Per Anthropic’s RCA linked in Ops post for September 2025 issues:

“… To state it plainly: We never reduce model quality due to demand, time of day, or server load. …”

So according to Anthropic they are not tweaking quality setting due to demand.

rootnod3 an hour ago | parent | next [-]

And according to Google, they always delete data if requested.

And according to Meta, they always give you ALL the data they have on you when requested.

entropicdrifter 19 minutes ago | parent | next [-]

>And according to Google, they always delete data if requested.

However, the request form is on display in the bottom of a locked filing cabinet stuck in a disused lavatory with a sign on the door saying ‘Beware of the Leopard'.

groundzeros2015 13 minutes ago | parent | prev [-]

What would you like?

cmrdporcupine 34 minutes ago | parent | prev | next [-]

I guess I just don't know how to square that with my actual experiences then.

I've seen sporadic drops in reasoning skills that made me feel like it was January 2025, not 2026 ... inconsistent.

root_axis 3 minutes ago | parent [-]

I wouldn't doubt that these companies would deliberately degrade performance to manage load, but it's also true that humans are notoriously terrible at identifying random distributions, even with something as simple as a coin flip. It's very possible that what you view as degredation just "bad RNG".

cmrdporcupine a few seconds ago | parent [-]

yep stochastic fantastic

these things are by definition hard to reason about

17 minutes ago | parent | prev [-]
[deleted]
mcny an hour ago | parent | prev | next [-]

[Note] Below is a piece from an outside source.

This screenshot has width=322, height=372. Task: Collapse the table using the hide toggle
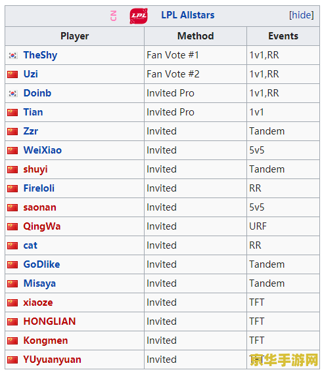[x=301, y=15]
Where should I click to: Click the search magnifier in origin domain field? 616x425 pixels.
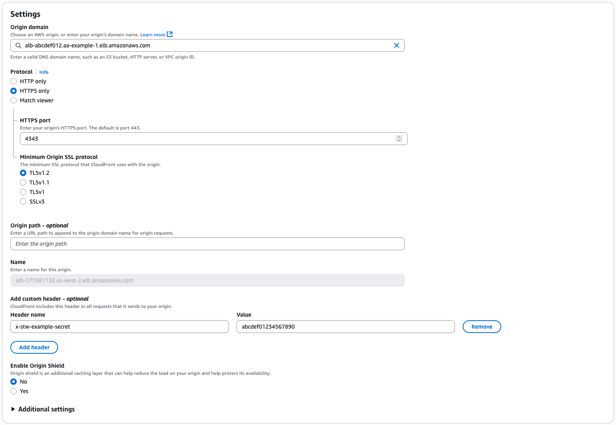click(18, 45)
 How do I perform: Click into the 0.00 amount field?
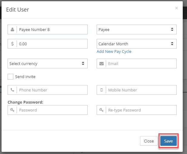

Personally, I'd rather get queued up on a long wait time I mean not ridiculously long but I am ok waiting five minutes to get correct it at least more correct responses.

Sure, I'll take a cup of coffee while I wait (:

lurking_swe an hour ago | parent [-]

i’d wait any amount of time lol.

at least i would KNOW it’s overloaded and i should use a different model, try again later, or just skip AI assistance for the task altogether.

direwolf20 an hour ago | parent | prev | next [-]

They don't advertise a certain quality. You take what they have or leave it.

denysvitali an hour ago | parent | prev | next [-]

If there's no way to check, then how can you claim it's fraud? :)

chrisjj an hour ago | parent | prev | next [-]

There is no level of quality advertised, as far as I can see.

bpavuk an hour ago | parent | prev | next [-]

> I think delivering lower quality than what was advertised and benchmarked is borderline fraud

welcome to the Silicon Valley, I guess. everything from Google Search to Uber is fraud. Uber is a classic example of this playbook, even.

copilot_king an hour ago | parent | prev [-]

If you aren't defrauding your customers you will be left behind in 2026

rootnod3 an hour ago | parent [-]

That number is a sliding window, isn't it?

sh3rl0ck 22 minutes ago | parent | prev [-]

I'd wager that lower tok/s vs lower quality of output would be two very different knobs to turn.